Segment Open

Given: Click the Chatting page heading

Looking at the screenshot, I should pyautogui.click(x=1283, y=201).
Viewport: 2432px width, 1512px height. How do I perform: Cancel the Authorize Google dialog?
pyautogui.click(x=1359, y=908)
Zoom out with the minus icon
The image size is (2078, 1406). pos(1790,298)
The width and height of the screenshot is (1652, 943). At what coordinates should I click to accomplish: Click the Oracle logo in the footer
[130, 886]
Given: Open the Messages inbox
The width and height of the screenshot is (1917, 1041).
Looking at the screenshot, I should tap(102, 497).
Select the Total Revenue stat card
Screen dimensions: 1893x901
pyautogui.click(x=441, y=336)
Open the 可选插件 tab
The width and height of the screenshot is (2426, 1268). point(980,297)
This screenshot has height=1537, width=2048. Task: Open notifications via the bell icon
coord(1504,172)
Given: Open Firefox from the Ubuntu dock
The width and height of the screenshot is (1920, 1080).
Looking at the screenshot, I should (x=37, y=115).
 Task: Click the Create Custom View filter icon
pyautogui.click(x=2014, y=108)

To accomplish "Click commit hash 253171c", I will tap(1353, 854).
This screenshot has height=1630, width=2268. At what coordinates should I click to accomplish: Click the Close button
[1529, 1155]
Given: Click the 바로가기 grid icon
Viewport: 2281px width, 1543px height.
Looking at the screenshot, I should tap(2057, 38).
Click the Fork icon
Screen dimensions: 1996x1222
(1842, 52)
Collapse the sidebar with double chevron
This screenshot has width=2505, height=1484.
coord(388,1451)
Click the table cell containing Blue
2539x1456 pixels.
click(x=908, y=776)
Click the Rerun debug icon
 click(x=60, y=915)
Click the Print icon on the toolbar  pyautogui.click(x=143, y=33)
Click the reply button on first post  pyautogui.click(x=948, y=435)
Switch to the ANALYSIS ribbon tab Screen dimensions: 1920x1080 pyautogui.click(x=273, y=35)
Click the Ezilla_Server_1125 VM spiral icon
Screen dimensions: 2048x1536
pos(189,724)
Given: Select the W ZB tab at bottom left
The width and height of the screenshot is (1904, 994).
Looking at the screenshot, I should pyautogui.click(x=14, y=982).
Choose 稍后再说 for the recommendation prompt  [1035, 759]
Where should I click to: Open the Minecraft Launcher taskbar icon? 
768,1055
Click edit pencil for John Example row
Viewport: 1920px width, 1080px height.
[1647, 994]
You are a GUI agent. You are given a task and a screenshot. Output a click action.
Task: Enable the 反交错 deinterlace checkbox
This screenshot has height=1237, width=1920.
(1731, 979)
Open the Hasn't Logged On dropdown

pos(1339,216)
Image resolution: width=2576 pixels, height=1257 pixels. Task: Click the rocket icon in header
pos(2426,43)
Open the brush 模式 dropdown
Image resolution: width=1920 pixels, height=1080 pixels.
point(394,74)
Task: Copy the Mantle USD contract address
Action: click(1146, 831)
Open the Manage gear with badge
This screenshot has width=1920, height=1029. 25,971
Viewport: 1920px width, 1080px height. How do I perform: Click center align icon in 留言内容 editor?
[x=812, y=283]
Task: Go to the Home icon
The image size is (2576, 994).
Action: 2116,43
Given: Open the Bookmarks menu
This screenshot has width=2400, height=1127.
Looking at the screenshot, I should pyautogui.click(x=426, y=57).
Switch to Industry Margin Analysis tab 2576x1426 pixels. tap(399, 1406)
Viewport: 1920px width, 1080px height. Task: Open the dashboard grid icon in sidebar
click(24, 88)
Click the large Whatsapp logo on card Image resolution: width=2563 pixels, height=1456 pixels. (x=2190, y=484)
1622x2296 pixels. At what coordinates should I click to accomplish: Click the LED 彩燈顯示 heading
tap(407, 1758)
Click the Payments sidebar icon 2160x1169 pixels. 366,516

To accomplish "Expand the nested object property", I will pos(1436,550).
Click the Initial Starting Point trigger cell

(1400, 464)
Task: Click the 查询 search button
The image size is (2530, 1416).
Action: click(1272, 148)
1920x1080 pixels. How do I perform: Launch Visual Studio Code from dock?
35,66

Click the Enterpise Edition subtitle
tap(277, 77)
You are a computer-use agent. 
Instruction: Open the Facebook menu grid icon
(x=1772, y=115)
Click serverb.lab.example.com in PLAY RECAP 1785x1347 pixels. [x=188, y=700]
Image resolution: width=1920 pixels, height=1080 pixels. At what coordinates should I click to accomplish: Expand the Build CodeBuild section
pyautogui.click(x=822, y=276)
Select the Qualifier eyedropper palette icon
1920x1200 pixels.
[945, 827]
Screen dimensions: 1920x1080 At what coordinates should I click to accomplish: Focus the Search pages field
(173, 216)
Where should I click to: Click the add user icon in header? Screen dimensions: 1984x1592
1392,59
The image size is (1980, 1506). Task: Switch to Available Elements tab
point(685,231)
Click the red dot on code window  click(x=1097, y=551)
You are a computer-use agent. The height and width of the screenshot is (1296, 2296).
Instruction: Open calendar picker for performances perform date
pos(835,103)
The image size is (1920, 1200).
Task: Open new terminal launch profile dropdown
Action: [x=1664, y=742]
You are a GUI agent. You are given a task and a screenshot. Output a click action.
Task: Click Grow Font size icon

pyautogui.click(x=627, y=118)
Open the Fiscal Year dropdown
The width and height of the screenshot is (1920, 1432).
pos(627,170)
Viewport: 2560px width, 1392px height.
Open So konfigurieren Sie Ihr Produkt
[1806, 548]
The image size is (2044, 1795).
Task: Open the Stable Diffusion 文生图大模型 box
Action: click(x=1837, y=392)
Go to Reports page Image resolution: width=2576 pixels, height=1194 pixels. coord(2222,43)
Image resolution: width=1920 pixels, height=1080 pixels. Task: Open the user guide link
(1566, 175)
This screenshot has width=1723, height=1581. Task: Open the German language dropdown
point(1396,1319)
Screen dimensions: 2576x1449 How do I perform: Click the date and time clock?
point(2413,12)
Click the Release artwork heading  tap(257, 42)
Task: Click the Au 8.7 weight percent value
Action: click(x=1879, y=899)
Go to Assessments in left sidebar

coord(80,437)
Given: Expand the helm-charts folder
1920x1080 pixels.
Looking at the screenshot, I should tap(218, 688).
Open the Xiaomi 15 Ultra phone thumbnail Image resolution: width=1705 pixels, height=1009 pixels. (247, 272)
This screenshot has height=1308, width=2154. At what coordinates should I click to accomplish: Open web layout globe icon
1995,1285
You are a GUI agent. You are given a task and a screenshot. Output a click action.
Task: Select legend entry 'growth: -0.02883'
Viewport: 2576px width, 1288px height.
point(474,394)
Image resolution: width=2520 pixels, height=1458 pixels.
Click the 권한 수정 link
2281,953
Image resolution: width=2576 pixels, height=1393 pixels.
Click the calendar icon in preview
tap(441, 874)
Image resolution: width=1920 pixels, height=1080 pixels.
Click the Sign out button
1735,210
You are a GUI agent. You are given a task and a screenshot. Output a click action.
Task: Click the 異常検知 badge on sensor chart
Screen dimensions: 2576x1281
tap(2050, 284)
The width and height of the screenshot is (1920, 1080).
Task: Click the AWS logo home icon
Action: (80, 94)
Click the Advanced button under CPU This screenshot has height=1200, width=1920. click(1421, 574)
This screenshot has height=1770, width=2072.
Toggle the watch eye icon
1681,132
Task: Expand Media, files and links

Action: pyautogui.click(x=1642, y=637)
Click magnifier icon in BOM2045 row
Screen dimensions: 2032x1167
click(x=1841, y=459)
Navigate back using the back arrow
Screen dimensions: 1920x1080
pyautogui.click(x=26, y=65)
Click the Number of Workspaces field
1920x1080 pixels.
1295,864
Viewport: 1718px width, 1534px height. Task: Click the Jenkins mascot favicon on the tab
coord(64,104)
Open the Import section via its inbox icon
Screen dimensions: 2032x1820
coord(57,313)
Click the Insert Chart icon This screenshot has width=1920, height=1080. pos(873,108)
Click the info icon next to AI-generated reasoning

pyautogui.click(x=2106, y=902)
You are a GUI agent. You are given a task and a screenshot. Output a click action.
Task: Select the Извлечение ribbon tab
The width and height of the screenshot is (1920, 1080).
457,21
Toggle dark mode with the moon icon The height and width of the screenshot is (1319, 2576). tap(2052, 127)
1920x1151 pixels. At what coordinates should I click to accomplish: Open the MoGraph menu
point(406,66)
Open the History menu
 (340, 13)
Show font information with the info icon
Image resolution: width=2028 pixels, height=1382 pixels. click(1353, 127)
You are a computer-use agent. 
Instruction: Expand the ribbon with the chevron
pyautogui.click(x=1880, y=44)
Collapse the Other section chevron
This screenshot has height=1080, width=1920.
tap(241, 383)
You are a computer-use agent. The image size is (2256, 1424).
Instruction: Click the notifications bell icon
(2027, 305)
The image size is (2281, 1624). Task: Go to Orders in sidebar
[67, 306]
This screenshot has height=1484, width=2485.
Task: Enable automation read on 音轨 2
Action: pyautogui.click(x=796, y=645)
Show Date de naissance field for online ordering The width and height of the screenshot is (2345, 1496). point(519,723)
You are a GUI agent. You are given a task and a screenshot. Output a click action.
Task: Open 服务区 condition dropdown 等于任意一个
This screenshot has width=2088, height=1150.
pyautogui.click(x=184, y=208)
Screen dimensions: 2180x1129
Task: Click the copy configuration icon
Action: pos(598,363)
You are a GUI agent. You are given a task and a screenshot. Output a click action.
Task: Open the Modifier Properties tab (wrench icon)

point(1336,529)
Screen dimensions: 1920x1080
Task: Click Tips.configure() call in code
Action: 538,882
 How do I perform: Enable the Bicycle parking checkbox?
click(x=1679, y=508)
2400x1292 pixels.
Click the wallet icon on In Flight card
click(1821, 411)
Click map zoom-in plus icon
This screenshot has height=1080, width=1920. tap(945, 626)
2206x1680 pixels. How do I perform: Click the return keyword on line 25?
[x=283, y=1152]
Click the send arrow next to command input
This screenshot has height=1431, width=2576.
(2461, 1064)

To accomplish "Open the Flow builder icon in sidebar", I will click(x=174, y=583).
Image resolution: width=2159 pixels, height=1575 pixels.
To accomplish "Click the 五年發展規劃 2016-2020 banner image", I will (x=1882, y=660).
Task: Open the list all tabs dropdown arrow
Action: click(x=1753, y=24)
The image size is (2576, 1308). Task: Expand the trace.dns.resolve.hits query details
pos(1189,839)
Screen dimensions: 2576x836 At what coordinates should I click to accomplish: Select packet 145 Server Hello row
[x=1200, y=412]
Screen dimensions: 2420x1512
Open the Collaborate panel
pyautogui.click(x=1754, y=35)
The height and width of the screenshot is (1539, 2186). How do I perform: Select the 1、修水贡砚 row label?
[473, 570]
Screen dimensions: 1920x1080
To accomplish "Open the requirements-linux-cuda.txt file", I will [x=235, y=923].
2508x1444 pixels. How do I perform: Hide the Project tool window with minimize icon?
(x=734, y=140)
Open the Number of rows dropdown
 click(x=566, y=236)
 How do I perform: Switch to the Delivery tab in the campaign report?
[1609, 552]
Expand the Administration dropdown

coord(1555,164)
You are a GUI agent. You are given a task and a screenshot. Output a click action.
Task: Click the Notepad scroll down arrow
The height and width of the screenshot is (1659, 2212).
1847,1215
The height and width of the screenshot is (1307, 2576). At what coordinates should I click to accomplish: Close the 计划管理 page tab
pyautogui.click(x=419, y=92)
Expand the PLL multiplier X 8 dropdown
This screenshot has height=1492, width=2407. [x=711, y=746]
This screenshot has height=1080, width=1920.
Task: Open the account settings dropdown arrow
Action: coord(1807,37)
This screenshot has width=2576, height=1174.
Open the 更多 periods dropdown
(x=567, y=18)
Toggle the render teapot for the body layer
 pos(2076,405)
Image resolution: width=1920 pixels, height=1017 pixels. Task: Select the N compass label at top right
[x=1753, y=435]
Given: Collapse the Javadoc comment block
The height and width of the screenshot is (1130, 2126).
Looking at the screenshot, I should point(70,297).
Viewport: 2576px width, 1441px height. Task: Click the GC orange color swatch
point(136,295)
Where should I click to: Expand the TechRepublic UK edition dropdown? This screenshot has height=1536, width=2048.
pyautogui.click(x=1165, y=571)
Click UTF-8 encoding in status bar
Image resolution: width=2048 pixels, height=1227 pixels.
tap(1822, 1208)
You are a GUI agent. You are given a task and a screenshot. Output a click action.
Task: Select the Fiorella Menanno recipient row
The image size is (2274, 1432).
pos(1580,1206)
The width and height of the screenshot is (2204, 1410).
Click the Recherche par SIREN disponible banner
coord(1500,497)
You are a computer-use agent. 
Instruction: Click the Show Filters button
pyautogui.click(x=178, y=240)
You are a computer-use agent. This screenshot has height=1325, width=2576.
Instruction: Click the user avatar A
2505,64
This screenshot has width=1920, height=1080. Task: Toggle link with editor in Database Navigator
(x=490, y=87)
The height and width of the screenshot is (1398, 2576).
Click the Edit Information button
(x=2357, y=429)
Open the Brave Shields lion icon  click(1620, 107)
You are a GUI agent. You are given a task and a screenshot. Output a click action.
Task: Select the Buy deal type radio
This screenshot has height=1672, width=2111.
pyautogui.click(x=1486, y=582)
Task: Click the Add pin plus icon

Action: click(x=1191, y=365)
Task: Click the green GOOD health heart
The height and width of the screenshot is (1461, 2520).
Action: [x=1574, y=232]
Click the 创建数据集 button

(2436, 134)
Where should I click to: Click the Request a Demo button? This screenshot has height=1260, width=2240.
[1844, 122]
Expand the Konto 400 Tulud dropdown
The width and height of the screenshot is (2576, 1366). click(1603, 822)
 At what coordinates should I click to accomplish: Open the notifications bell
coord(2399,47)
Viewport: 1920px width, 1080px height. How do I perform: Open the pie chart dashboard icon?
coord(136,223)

Segment Closed

■ **The task**
Print exactly the lines above, starting at the line that contains "You are a computer-use agent. This" and ending with the last line of the records, both included.

■ **Response area**
You are a computer-use agent. This screenshot has height=1325, width=2576.
Instruction: Click the user avatar A
2505,64
This screenshot has width=1920, height=1080. Task: Toggle link with editor in Database Navigator
(x=490, y=87)
The height and width of the screenshot is (1398, 2576).
Click the Edit Information button
(x=2357, y=429)
Open the Brave Shields lion icon  click(1620, 107)
You are a GUI agent. You are given a task and a screenshot. Output a click action.
Task: Select the Buy deal type radio
This screenshot has height=1672, width=2111.
pyautogui.click(x=1486, y=582)
Task: Click the Add pin plus icon

Action: click(x=1191, y=365)
Task: Click the green GOOD health heart
The height and width of the screenshot is (1461, 2520).
Action: [x=1574, y=232]
Click the 创建数据集 button

(2436, 134)
Where should I click to: Click the Request a Demo button? This screenshot has height=1260, width=2240.
[1844, 122]
Expand the Konto 400 Tulud dropdown
The width and height of the screenshot is (2576, 1366). click(1603, 822)
 At what coordinates should I click to accomplish: Open the notifications bell
coord(2399,47)
Viewport: 1920px width, 1080px height. How do I perform: Open the pie chart dashboard icon?
coord(136,223)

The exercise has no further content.